* _Pixel coordinate grounding data_
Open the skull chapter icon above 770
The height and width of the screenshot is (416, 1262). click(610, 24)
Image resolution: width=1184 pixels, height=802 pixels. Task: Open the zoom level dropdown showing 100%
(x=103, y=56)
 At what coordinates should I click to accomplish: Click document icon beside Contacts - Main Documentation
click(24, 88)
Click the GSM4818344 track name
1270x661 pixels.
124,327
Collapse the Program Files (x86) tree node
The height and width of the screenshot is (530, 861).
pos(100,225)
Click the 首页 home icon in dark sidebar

==

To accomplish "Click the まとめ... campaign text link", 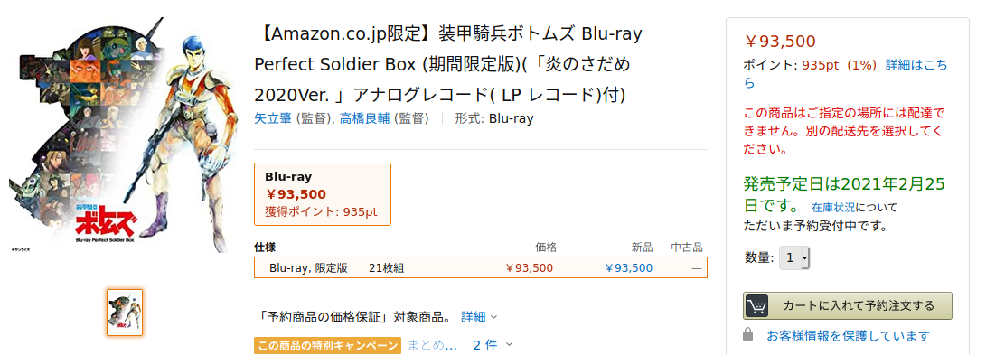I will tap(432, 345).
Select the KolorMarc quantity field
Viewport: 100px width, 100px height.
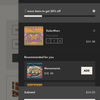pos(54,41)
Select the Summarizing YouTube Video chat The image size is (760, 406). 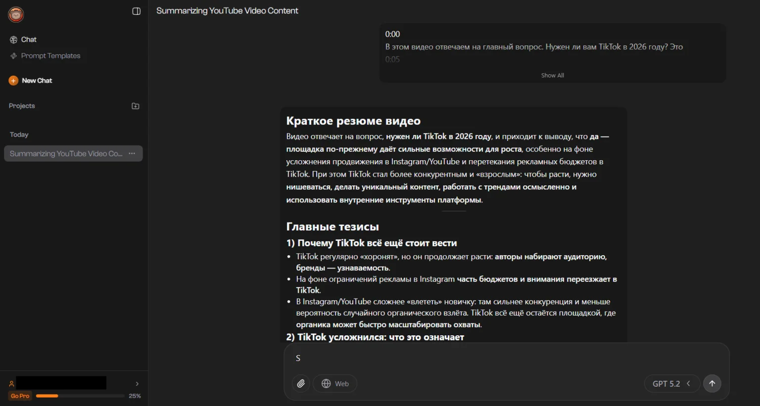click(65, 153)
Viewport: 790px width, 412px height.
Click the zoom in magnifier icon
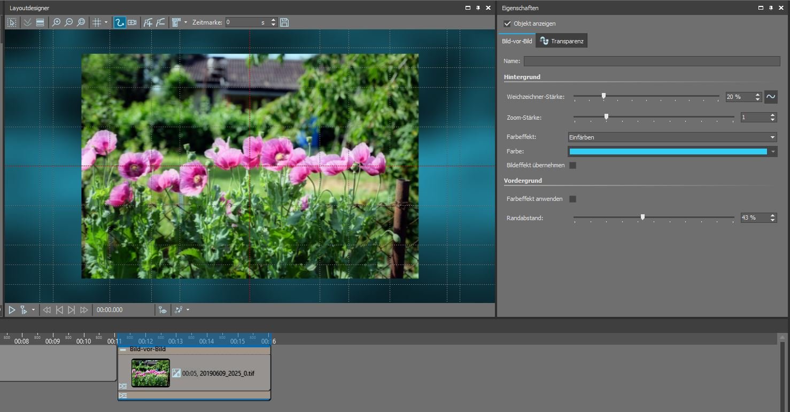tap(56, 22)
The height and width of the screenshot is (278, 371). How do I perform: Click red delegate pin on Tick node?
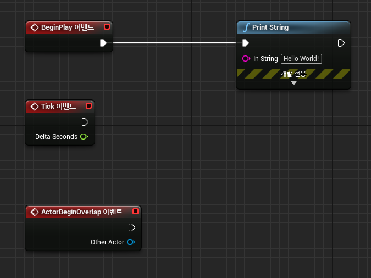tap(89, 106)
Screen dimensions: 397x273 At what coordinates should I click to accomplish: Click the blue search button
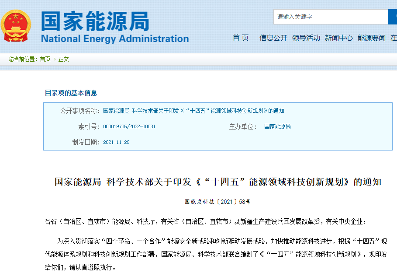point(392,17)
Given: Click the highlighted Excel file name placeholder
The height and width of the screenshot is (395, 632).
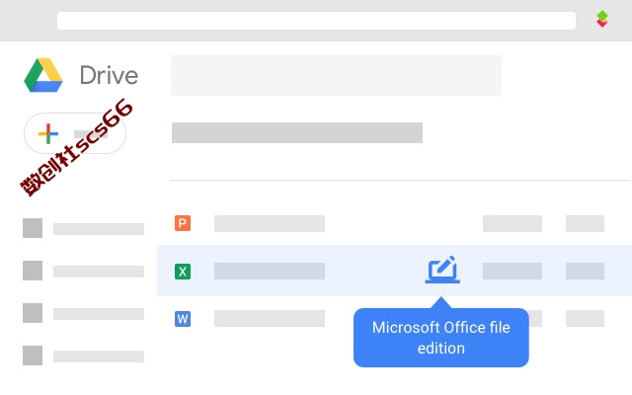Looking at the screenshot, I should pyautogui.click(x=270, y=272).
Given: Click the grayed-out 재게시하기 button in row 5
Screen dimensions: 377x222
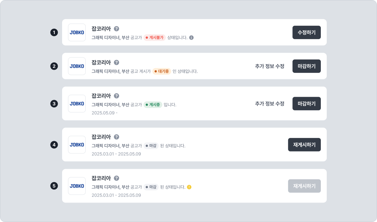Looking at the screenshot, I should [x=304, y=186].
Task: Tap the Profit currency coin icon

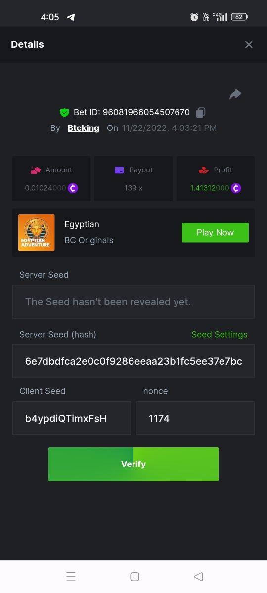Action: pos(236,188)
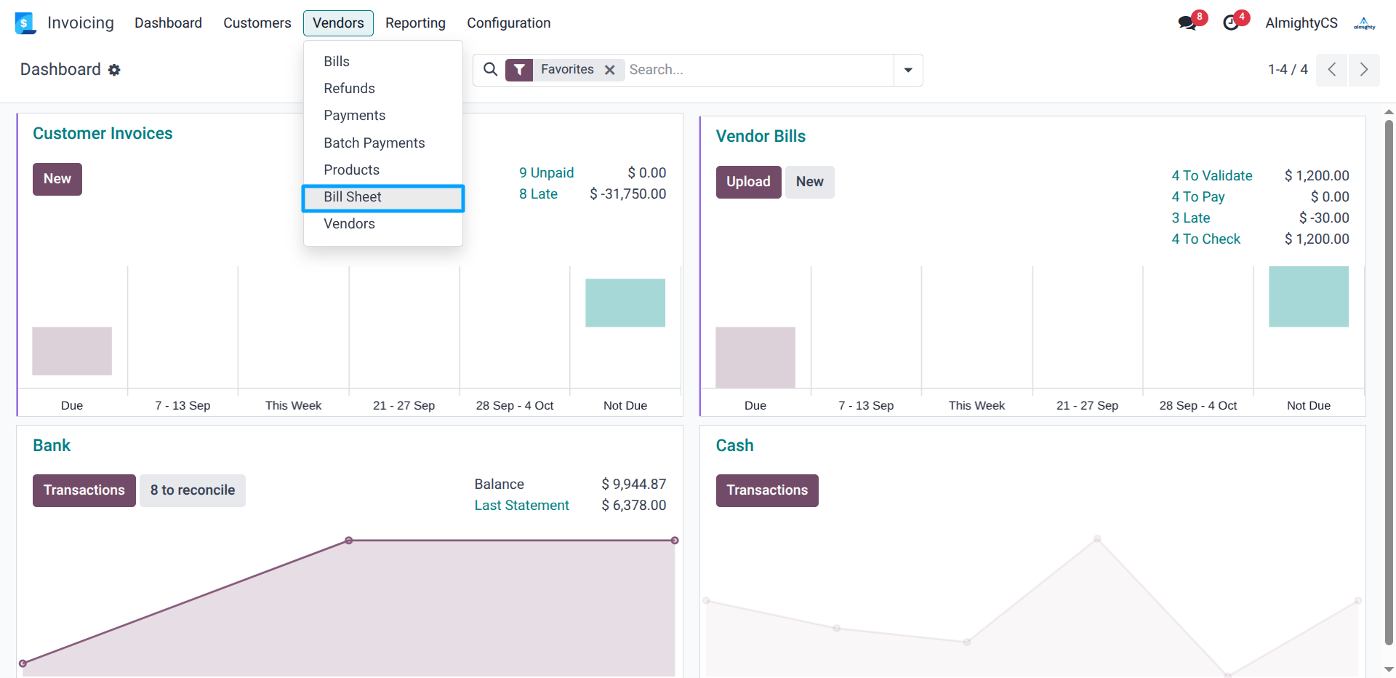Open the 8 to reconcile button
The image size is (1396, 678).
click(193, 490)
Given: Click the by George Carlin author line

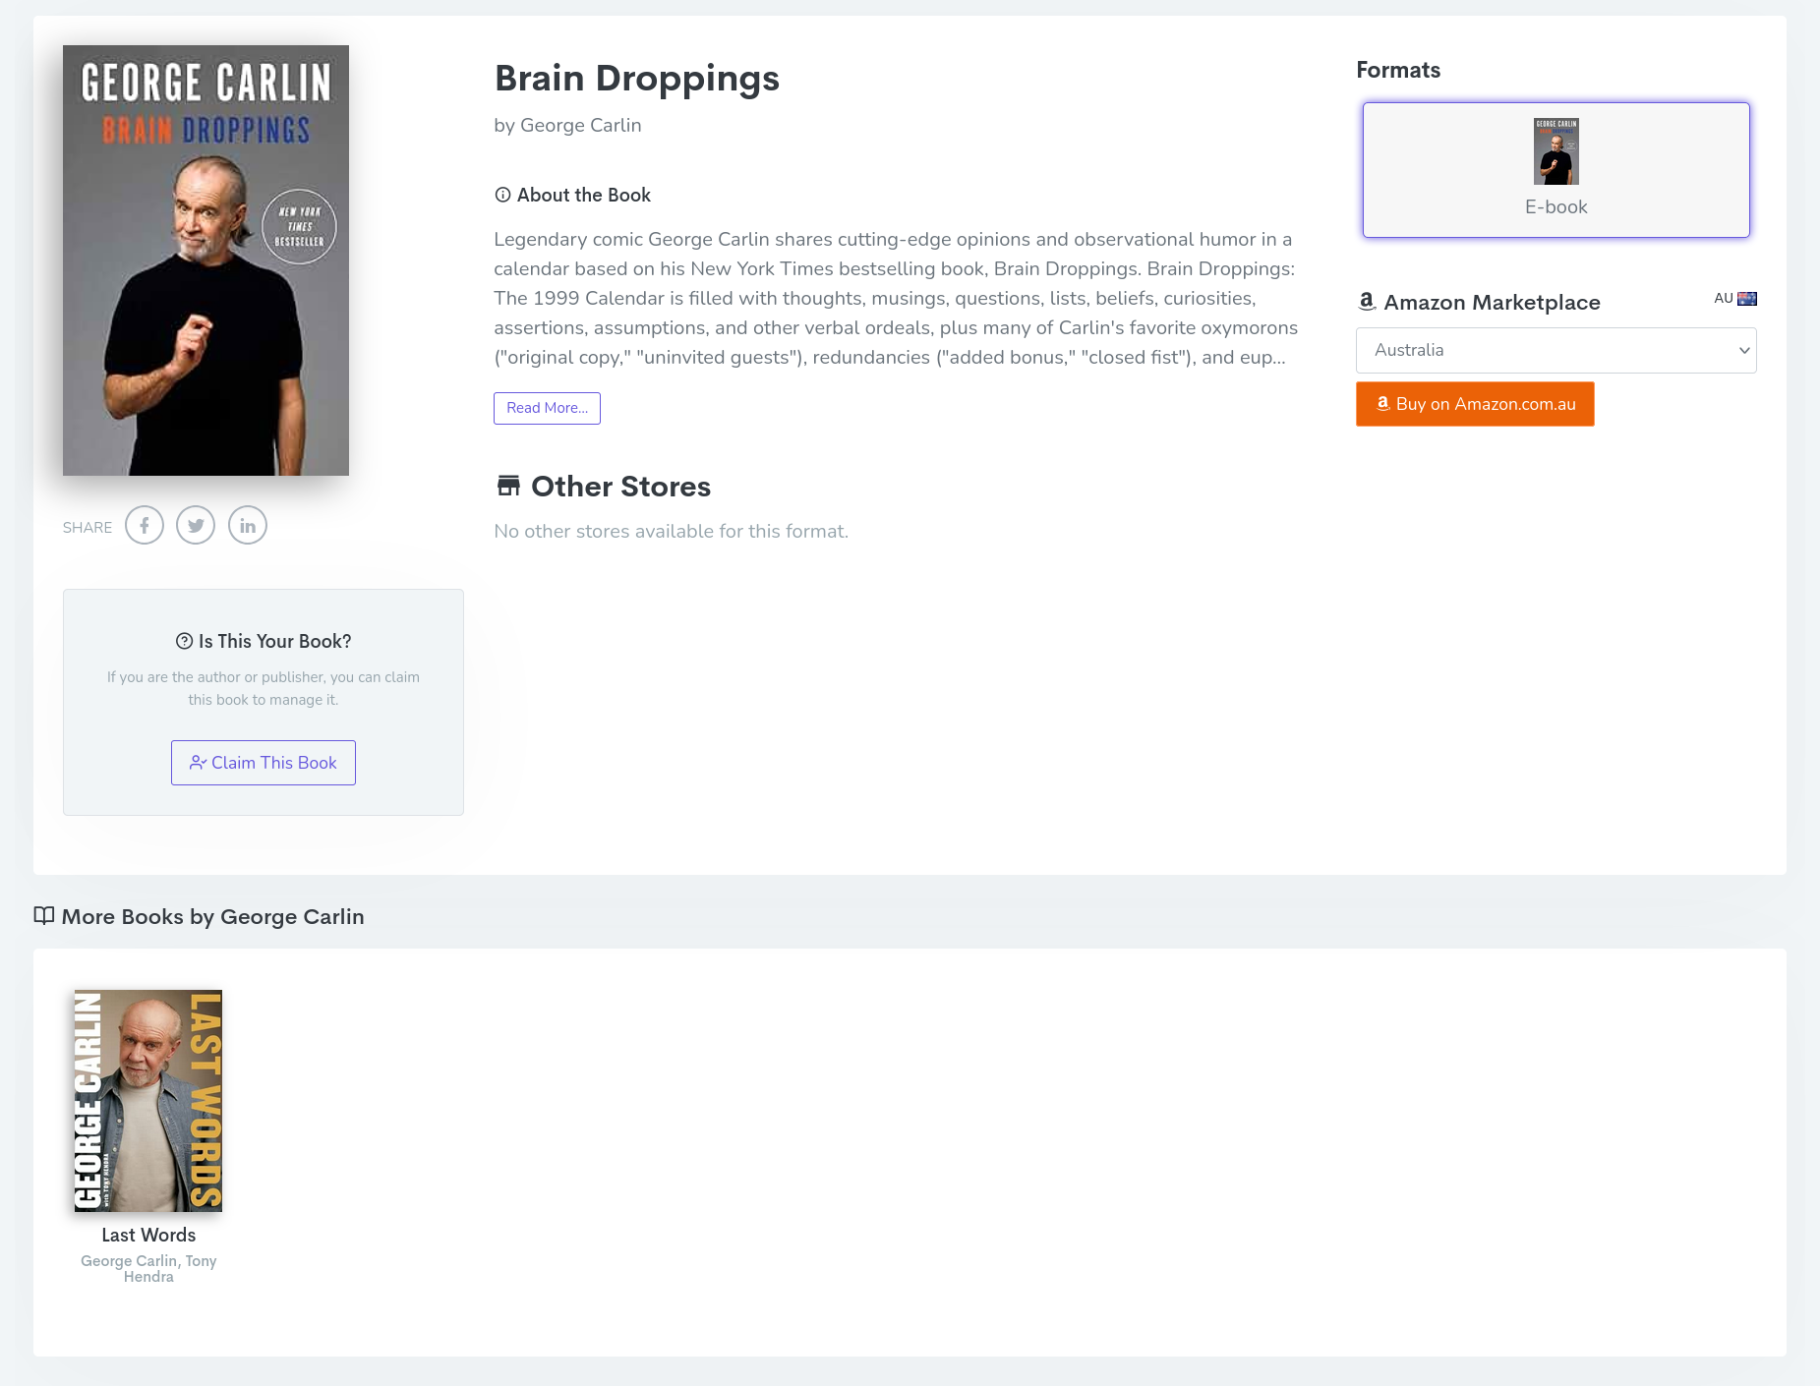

* _What to do_
The expected output is the lines above from the one containing "Click the zoom in magnifier icon" to the one containing "Given: Click the grayed-out", both ends included, reproduced exactly with every picture left out.

* _Written response_
Click the zoom in magnifier icon
tap(56, 22)
The height and width of the screenshot is (278, 371). How do I perform: Click red delegate pin on Tick node?
tap(89, 106)
Screen dimensions: 397x273 At what coordinates should I click to accomplish: Click the blue search button
point(392,17)
Given: Click the highlighted Excel file name placeholder
The height and width of the screenshot is (395, 632).
Looking at the screenshot, I should pyautogui.click(x=270, y=272).
Given: Click the grayed-out 재게시하기 button in row 5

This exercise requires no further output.